I am proud to be a part of this wonderful organisation and the team that I work with are really pulling things together. Over the next few weeks we will be launching our “Roped In” campaign. This is where businesses will get the chance to sponsor ropes that extract CO2 from the oceans. It is the first step in a number of phases that we are planning over the next few years.

Nature-based solutions are the most obvious way of fighting climate change and finding ways to monetise pollution is the simplest way of getting effective results. We as humans can’t improve on mother nature – she has been the guardian of this planet for billions of years. What we can do is help her life support systems grow back again and help bring balance to our dying planet.

What we need is fast-acting nature-based solutions and working globally to make impact now, not in 20 years’ time.

Our oceans have been the source of all life on earth. They are not in a good way right now. As temperatures rise their ability to be a good store of CO2 and carbon sink depletes.

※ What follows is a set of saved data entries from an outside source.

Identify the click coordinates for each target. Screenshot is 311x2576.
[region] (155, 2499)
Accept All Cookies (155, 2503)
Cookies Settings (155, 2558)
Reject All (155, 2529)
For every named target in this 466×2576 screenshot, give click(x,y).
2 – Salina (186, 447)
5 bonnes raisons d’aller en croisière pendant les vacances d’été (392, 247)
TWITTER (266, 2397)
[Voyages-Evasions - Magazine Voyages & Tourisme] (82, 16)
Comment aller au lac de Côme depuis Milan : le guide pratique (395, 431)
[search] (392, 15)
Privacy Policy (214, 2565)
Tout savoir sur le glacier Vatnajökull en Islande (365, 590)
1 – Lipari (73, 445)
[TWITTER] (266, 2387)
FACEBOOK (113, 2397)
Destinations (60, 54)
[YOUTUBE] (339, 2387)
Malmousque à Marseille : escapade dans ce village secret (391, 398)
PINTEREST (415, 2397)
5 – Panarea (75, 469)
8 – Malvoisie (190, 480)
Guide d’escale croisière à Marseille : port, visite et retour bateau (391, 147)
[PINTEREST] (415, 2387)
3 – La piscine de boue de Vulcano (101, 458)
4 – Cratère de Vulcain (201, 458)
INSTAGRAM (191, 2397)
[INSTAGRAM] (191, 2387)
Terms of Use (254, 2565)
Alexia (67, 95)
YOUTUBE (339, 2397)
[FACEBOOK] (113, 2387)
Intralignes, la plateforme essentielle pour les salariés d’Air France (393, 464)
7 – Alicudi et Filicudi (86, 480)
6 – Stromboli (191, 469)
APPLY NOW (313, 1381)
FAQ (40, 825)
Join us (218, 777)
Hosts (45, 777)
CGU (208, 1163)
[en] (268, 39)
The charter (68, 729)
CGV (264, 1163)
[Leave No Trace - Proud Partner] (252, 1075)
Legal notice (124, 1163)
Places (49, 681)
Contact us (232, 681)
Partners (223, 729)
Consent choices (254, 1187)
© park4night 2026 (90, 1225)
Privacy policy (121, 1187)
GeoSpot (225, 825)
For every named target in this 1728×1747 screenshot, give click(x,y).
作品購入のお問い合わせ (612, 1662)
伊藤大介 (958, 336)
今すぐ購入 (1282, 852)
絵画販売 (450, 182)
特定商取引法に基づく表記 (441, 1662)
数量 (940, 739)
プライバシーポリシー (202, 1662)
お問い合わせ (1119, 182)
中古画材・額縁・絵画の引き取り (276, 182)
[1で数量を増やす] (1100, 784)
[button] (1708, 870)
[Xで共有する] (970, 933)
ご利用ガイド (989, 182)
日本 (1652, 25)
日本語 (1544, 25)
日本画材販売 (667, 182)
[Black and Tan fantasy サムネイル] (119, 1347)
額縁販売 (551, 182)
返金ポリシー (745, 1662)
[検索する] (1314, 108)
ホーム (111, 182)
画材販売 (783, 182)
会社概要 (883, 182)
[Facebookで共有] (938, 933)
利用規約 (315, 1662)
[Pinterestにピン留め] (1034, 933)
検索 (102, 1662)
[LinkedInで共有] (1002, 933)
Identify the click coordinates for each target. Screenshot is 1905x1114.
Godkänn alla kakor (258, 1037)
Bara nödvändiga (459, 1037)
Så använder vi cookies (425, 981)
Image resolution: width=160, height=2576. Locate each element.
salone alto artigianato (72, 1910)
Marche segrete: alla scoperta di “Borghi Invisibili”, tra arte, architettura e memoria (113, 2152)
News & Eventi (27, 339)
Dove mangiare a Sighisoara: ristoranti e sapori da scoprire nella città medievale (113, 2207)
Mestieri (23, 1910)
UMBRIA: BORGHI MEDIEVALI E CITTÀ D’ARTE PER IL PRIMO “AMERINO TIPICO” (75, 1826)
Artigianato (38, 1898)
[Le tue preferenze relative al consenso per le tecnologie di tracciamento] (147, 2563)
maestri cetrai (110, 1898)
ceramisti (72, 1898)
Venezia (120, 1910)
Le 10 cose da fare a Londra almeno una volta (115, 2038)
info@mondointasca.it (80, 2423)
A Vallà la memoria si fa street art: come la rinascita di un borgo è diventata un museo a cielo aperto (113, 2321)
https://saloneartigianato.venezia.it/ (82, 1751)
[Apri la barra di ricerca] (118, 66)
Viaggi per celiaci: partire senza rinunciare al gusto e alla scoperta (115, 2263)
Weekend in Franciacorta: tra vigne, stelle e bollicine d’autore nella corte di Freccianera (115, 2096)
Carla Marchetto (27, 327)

Why? Because as the waters heats, atoms become increasingly spread apart. Meaning the CO2 that would normally occupy a smaller space occupies a larger space.

What this means is that life simply cannot exist in the locations that it used to and we have to foster and engineer ways of encouraging and regenerating those opportunities. Sure, those opportunities don’t exist exclusively in our oceans, they exist on land too. But our oceans are 70% of our planet and our land is heavily occupied with human activity, so it makes sense to help our oceans recover.

We have a plan to get a million metres of ropes into the water by the end of 2024. That can happen in Mulroy Bay alone but our plans are far bigger and we want to have the biggest global network of seaweed farms in the world, allowing marine life to flourish where our farms exist and providing help and support to people right on the edge of the climate crisis.

That isn’t just a good idea, but a commercially good idea for so many people in so many different ways.